[Coenraad Jacob Gerbrand Copes van Hasselt]
HASSELT (Coenraad Jacob Gerbrand Copes van), zoon van Jacob Copes van Hasselt voornoemd en Margaretha Jacoba Homoet, werd te Tiel den 17den Mei 1777 geboren. Na aan de Latijnsche school te Arnhem de voorbereidende lessen voor de hoogeschool ontvangen te hebben, studeerde hij te Utrecht en werd daar, in 1798, tot doctor in de beide regten bevorderd.

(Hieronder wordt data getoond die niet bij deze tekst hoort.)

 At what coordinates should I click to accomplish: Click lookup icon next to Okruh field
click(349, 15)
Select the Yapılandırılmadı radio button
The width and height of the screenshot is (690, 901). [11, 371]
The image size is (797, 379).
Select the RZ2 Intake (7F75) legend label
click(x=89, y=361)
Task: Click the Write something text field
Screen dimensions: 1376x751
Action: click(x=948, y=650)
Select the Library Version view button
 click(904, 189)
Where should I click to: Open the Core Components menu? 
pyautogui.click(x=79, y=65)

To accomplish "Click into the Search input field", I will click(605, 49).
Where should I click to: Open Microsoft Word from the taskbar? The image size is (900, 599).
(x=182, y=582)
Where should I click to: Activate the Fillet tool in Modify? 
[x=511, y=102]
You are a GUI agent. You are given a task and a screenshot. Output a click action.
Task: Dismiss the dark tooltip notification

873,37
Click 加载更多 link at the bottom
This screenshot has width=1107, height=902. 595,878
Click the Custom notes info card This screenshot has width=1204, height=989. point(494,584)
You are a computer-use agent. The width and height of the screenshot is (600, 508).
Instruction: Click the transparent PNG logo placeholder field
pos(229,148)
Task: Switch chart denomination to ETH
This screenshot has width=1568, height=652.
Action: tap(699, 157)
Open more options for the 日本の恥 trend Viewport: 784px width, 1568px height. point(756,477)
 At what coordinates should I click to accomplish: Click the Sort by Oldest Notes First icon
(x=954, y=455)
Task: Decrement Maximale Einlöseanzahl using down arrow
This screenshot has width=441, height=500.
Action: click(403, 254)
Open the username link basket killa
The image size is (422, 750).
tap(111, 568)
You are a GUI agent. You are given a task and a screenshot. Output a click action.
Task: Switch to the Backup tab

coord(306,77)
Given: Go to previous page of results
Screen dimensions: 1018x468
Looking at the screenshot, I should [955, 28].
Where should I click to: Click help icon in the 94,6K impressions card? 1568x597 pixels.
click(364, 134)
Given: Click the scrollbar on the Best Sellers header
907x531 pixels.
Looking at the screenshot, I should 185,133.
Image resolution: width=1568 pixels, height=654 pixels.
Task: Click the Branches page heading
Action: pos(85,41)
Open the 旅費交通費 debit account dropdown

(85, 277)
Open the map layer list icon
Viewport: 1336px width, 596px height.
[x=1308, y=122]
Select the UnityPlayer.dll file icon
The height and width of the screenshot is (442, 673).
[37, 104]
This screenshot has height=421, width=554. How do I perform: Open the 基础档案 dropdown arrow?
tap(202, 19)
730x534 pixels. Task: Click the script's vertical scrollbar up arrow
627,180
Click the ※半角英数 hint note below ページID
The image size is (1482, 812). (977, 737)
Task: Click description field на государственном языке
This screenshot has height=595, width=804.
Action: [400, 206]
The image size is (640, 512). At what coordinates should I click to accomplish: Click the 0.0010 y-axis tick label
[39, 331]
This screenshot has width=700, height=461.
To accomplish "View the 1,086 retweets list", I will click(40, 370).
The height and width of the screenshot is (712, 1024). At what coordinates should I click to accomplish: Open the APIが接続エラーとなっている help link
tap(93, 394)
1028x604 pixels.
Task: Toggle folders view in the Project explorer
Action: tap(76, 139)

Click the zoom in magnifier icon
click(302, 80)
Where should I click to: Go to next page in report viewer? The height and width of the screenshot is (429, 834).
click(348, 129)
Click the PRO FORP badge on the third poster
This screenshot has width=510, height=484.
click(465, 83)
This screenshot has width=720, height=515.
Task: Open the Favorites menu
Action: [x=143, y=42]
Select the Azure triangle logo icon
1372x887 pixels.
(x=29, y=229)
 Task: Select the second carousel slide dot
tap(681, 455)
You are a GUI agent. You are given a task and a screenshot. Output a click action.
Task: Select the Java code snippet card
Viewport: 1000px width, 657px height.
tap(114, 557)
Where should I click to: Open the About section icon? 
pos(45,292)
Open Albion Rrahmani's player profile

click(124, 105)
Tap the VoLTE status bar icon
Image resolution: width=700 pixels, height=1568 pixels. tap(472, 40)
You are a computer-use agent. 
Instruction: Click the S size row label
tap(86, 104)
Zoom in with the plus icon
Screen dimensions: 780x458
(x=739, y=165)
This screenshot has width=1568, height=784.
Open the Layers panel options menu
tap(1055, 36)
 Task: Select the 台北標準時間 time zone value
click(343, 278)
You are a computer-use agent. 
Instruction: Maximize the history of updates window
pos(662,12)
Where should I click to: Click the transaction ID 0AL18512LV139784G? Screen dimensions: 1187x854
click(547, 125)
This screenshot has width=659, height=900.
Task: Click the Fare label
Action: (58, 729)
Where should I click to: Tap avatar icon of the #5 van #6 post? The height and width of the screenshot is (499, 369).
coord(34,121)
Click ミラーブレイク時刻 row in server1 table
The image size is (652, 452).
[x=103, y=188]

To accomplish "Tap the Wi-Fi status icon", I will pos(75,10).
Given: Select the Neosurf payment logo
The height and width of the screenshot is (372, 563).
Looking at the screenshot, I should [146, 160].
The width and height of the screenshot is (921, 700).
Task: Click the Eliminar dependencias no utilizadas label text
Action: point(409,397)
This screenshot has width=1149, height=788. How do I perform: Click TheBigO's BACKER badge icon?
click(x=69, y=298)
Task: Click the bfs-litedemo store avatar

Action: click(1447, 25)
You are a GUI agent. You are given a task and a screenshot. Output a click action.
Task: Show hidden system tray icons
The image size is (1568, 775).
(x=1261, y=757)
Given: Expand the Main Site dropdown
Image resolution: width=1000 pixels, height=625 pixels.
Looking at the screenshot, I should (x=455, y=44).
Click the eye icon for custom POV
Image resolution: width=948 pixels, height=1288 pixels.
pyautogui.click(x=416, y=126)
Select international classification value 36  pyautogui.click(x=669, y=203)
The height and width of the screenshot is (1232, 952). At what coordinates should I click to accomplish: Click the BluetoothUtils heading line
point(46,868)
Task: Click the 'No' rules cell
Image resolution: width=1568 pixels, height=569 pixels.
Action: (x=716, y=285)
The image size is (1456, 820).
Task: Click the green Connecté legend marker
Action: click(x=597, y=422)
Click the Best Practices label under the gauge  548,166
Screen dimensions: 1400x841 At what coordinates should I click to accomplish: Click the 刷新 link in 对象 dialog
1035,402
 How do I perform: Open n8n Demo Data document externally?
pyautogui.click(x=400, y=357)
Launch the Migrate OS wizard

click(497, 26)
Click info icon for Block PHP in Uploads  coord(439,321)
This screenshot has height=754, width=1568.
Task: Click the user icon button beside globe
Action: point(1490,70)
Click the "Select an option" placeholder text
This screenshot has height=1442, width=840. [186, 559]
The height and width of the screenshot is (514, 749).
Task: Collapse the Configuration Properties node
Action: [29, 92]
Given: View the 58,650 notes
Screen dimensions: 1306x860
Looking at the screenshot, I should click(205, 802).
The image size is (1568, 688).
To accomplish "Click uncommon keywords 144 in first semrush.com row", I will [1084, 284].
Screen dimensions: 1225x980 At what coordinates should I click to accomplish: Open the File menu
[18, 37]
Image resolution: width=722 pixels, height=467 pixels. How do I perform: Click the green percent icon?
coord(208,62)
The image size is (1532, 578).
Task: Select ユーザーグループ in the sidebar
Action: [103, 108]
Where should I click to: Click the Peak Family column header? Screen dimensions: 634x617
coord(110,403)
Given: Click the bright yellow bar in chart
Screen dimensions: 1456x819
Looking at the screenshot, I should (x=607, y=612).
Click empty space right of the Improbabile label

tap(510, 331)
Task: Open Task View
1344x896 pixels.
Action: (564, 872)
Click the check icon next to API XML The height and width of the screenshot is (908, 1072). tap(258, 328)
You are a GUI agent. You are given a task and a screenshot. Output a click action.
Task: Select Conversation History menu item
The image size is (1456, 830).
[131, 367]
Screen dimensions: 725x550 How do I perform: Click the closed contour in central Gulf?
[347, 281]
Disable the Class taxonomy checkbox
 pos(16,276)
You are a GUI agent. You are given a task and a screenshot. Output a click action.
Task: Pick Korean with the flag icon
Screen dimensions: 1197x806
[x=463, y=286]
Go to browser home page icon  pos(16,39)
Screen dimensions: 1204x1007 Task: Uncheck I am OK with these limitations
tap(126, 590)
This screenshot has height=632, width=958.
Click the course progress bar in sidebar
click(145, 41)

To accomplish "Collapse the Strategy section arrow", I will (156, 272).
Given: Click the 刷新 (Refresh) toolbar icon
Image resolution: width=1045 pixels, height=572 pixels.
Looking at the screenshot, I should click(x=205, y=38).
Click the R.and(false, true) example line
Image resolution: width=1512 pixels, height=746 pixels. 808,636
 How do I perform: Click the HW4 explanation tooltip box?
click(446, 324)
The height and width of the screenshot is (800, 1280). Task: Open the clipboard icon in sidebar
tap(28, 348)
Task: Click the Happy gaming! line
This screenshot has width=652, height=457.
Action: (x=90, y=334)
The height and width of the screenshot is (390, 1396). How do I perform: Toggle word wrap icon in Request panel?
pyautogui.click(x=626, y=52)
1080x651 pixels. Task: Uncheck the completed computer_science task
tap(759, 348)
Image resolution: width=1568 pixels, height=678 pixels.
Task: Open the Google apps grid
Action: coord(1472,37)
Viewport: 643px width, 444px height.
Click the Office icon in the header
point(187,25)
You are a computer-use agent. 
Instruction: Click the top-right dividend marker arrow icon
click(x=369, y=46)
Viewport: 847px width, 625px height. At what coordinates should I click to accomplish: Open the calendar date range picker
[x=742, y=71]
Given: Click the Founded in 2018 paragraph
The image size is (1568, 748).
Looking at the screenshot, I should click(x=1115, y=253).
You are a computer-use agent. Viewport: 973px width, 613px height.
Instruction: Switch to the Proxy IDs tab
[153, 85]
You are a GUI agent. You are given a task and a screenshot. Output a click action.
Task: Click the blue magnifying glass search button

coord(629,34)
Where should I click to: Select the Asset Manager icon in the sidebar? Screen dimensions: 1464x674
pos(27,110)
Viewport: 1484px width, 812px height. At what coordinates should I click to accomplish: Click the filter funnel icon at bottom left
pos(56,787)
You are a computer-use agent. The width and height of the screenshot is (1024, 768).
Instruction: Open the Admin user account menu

Met vele kundigheden voorzien, warm gehecht aan vorst en volk, en de belangen des vaderlands met hart en ziel toegedaan, zien wij van Hasselt zijn geheele leven door in de belangrijkste betrekkingen geplaatst, waarvan wij de opsomming, naar aanleiding van familie-berigten, hier kunnen laten volgen.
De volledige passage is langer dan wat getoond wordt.